## EXERCISE INPUTS
-------------------------

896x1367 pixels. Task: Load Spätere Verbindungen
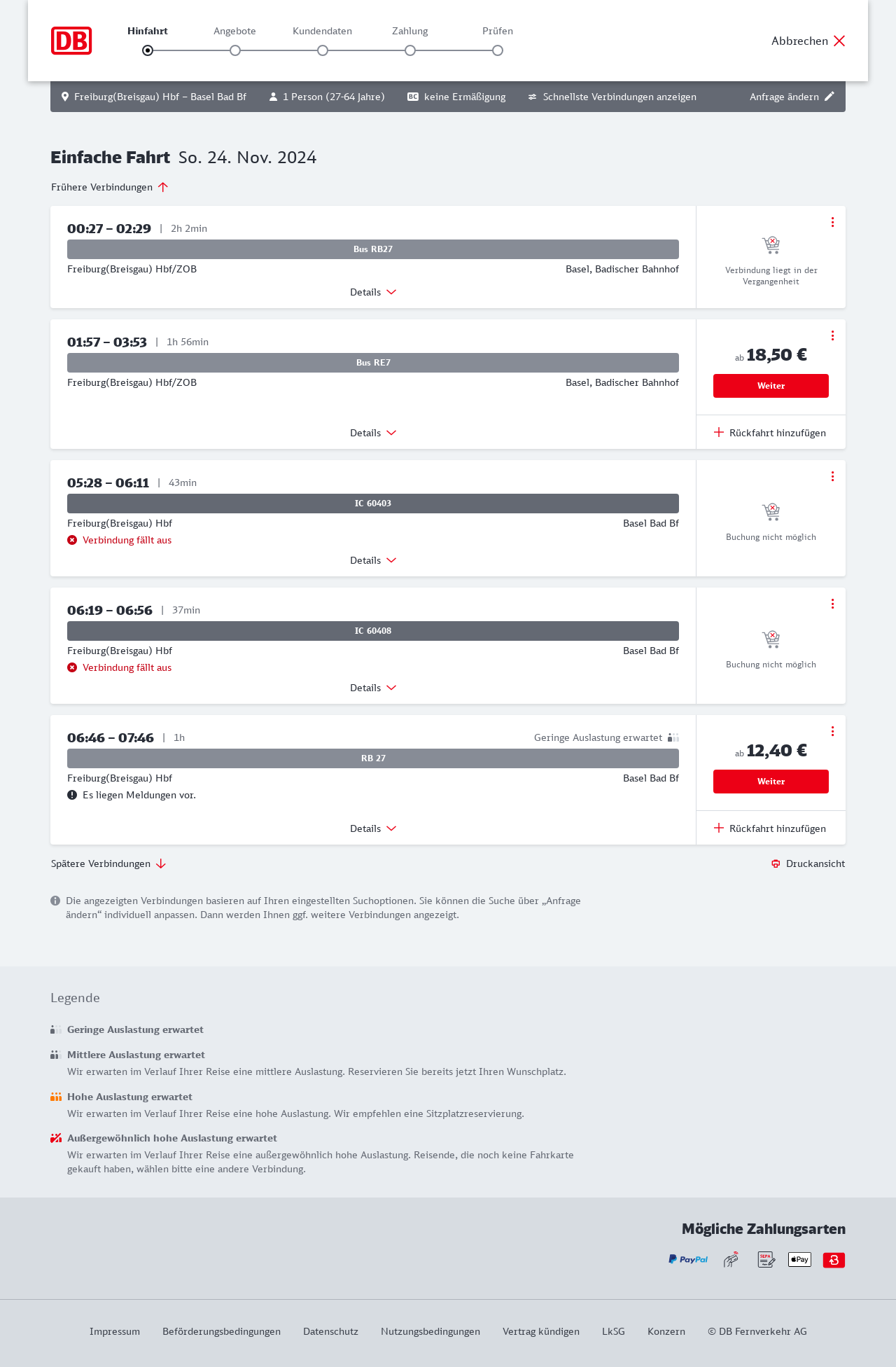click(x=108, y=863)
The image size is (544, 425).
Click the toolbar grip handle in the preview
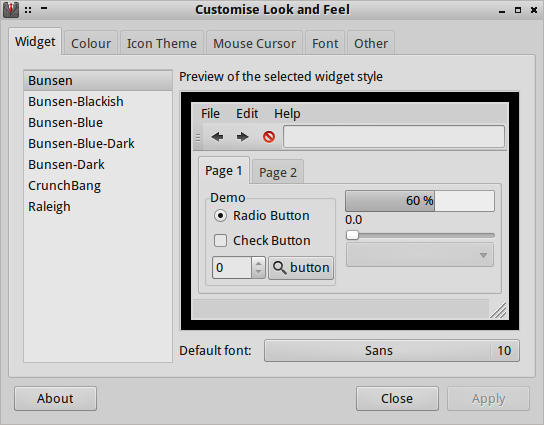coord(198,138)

-------------------------

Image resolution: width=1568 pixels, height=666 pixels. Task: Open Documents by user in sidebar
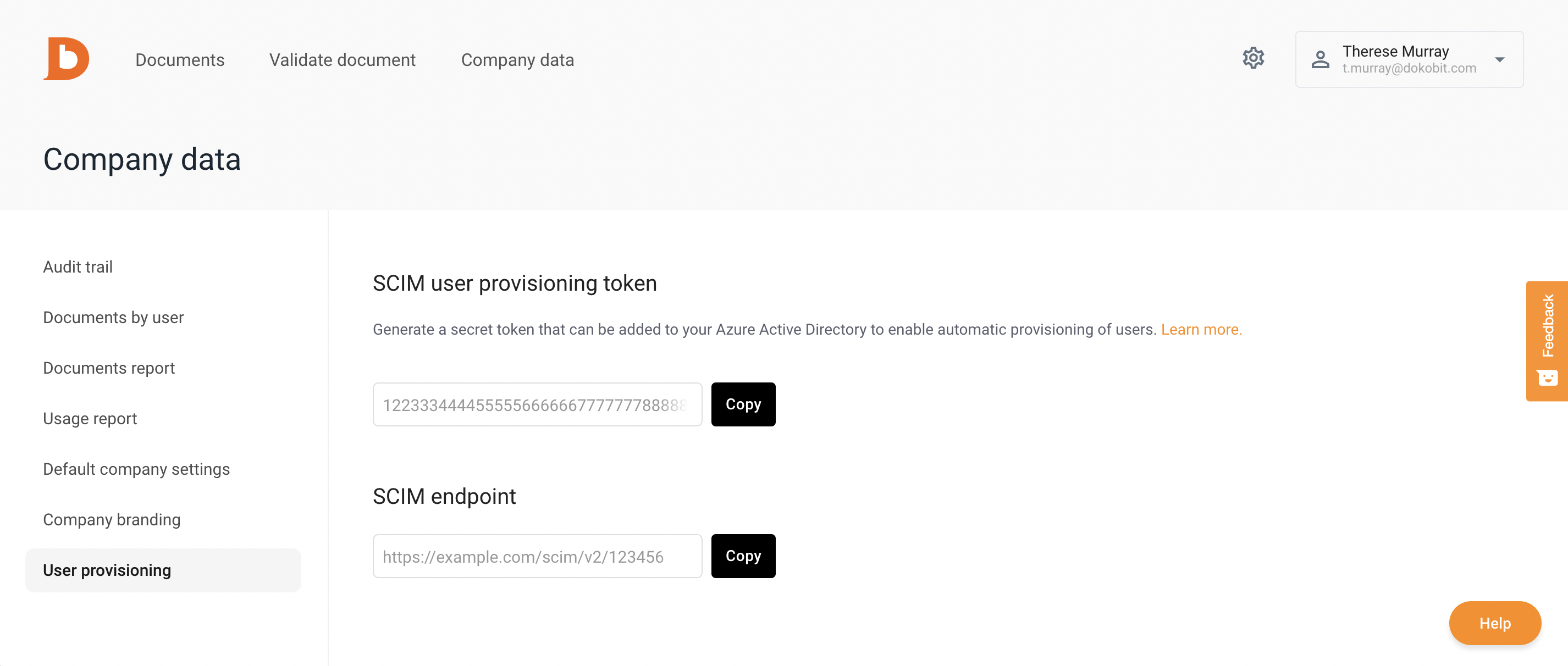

-------------------------

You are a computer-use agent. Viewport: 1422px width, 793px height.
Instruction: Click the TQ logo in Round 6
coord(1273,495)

-------------------------

## WORK REQUEST
Copy out every line of the listing that includes the string "width".

## EXERCISE ANSWER
Image resolution: width=1568 pixels, height=666 pixels. Task: Open Documents by user in sidebar
You are a computer-use agent. Viewport: 1422px width, 793px height.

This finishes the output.